Despite the pace of inflation easing to a 25-month low of 22.97 per cent in May, the Stanbic IBTC report indicated that the cost of purchase increased in June.

Data from the National Bureau of Statistics (NBS) has shown a sharp drop in the inflation rates since the rebasing of the consumer price index earlier this year, but the prices of goods and services have yet to mirror that reality.

The Stanbic IBTC report noted that supplies were hampered in June, which some firms blamed on poor road conditions, as many roads in the country are notably in bad condition.

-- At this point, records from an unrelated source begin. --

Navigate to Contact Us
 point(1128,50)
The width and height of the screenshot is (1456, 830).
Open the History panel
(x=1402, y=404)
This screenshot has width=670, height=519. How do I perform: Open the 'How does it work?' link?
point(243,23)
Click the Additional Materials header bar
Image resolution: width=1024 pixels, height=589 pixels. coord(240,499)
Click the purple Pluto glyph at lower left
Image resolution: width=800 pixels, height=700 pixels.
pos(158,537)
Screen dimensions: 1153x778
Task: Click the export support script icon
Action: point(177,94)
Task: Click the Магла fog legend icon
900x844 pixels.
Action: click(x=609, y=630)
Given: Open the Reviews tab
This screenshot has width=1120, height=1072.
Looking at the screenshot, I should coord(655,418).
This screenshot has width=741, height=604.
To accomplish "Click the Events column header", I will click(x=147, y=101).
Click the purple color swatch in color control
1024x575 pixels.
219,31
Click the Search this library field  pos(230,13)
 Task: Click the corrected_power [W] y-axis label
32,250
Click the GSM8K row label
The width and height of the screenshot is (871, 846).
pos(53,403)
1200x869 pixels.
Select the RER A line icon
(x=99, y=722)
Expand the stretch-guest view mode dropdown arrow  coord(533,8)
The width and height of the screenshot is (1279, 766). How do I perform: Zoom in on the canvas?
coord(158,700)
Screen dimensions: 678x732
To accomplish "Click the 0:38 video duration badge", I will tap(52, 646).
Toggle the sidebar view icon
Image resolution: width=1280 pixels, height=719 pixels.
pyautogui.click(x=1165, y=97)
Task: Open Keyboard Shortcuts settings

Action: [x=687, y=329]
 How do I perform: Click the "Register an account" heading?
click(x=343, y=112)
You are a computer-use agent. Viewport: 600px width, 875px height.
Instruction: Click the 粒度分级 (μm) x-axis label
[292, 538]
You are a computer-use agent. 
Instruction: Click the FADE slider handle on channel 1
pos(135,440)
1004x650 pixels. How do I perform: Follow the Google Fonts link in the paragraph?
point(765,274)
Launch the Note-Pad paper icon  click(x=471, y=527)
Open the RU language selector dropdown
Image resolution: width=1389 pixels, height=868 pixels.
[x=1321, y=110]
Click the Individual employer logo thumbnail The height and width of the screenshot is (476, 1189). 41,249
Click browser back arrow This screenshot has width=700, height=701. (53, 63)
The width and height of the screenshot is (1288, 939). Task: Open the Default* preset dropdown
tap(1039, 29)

Commenting, the Head of Equity Research West Africa at Stanbic IBTC Bank, Muyiwa Oni, said, noted that business conditions remain in the expansionary territory but the pace of expansion slowed for the third consecutive month after peaking in March.

“Manufacturing posted the fastest increase in output prices of the four broad sectors covered by the report.




     

     

    “The employment level was broadly stable in June as companies that took on extra staff often did so to try to keep on top of workloads,” Oni said.

    He believes that, given that inflation is expected to remain softer compared to the 2024 average, interest rates are likely to be lower this year and next.

    “We expect a 150/200 basis points (bps) rate cut in 2025 and a 200/250 (bps) rate cut in 2026,” he said.

    In addition to other policy measures, Oni added that the Stanbic IBTC still maintains its expectation that the Nigerian economy is likely to grow by 3.5 per cent year-on-year in real terms in 2025, but post-GDP rebasing may amplify this growth to 4.2 per cent year-on-year.